HBS Craeyenhout, despite their recent defeats, are not mathematically out of the race, but the odds are decidedly not in their favour: not only would they need to win all their remaining matches, including victories over Excelsior (11 August) and ACC (18 August), but they would need Excelsior to lose two further games, and HCC also to lose twice.
At the other end of the table, VRA Amsterdam’s four wins on the trot before their defeat by Dosti United on Sunday have thrown the relegation battle wide open, with just two wins separating current wooden-spooners Quick Haag from Voorburg, in sixth place.
The average points gap is greater than that would suggest, at 0.40, but there are so many matches between the lower sides scheduled for the run in that one is very quickly overwhelmed by possible scenarios.
To take Quick first: of their four games still to play, two are against the sides immediately above them in the table, VRA (11 August) and Sparta 1888 (18 August).
Both are therefore of huge significance if Quick are to escape the drop to the Hoofdklasse.
Sparta 1888 will also meet two of their closest rivals: VRA (4 August) and Quick (18 August), with the latter game perhaps being the one which finally decides which team is relegated.
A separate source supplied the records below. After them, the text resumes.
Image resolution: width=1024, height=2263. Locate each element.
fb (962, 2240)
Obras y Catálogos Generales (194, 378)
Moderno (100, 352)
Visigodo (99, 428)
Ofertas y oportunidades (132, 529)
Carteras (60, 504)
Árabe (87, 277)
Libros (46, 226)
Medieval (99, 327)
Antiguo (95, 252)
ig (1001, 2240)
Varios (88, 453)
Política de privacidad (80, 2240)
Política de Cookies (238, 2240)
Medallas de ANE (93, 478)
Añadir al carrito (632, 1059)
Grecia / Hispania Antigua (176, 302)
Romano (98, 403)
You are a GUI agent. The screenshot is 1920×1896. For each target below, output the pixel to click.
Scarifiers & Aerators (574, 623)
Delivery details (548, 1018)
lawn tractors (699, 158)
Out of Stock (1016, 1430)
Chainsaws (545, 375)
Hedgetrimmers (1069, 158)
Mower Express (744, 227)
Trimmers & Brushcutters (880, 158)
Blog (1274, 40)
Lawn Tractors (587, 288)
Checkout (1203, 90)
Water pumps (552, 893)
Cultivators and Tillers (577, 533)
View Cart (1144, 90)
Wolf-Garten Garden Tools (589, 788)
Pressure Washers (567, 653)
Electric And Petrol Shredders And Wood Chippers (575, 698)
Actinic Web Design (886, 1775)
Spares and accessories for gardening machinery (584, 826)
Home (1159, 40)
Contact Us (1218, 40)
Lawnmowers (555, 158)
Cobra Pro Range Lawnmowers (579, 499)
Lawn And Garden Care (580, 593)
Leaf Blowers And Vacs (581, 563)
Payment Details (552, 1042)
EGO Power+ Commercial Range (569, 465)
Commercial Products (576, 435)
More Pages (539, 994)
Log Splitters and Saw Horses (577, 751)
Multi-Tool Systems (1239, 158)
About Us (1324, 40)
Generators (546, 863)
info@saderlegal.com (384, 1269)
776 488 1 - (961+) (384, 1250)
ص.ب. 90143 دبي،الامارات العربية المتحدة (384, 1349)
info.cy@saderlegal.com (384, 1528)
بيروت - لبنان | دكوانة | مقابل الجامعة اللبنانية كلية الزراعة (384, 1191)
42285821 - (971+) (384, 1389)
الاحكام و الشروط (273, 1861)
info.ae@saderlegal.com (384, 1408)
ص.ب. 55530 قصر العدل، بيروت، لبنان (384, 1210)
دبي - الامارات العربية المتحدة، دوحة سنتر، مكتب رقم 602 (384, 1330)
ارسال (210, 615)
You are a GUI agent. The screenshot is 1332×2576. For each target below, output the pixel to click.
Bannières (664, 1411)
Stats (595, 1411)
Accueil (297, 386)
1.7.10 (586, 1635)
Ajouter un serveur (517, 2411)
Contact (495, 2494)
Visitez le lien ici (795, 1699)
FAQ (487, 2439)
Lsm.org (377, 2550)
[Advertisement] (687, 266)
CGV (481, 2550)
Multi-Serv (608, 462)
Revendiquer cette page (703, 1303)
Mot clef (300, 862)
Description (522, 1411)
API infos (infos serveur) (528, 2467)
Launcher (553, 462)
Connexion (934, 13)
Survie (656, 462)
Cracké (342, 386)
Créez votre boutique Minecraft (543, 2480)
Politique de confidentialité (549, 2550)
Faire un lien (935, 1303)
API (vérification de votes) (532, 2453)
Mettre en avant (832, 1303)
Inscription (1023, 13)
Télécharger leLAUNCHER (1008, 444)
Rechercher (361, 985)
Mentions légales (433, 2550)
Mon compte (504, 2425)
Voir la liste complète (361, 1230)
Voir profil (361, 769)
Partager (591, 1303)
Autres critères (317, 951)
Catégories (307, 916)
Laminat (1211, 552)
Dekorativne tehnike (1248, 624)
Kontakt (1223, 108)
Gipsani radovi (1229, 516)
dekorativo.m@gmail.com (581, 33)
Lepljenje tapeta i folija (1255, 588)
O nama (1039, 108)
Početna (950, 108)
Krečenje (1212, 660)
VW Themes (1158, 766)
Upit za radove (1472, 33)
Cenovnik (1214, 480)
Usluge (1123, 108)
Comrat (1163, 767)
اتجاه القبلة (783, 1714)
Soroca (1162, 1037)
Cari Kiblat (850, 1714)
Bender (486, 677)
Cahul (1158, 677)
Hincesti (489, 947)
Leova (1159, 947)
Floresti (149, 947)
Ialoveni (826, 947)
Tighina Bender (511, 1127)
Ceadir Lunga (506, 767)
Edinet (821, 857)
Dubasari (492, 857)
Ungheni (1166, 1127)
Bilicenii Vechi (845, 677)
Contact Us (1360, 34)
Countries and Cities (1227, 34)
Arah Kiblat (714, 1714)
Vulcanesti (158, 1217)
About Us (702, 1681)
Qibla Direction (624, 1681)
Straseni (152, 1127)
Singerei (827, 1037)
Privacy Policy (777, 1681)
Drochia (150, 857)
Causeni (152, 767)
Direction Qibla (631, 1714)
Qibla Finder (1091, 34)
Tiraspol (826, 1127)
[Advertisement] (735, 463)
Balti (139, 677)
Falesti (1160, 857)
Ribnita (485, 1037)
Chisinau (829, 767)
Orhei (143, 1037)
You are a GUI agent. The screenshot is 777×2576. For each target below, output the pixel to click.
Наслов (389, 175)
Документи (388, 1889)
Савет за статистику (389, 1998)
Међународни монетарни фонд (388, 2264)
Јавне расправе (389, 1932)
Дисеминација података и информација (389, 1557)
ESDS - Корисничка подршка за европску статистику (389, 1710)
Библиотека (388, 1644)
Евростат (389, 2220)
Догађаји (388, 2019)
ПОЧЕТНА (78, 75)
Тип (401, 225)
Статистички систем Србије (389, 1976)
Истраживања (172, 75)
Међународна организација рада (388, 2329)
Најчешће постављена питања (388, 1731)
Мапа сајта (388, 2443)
For those immediately above Quick and Sparta, there is the comfort of knowing that it would now take a marked reversal of form by both of those teams to bring their own status into question.
Just one more win by Voorburg, VOC or VRA would mean that Sparta would have to win three out of four to have any chance of overtaking them, and since both VOC and VRA are due to play the Capelle side they do to a great extent have the outcome in their own hands.
For Quick Haag it’s an ever bigger ask: as well as Sparta, they still have to play Dosti, VRA and VOC, and even three wins would probably only bring them level on points with their rivals, and with a worse points average.
The truth is that it would take an extraordinary combination of events for anyone other than either Sparta or Quick to be relegated, and that their encounter on 18 August will likely be the four-pointer to end all four-pointers.
One thing is certain: we’re in for a more interesting (and for some nerve-wracking) August than many recent seasons have provided.
Very hypothetical scenario: team A wins first match, all other matches from team A have no result. All other teams play more matches, and lose at least one match. Would that imply that team A with points average 2.0 is the champion? Seems a major flaw in the competition regulations.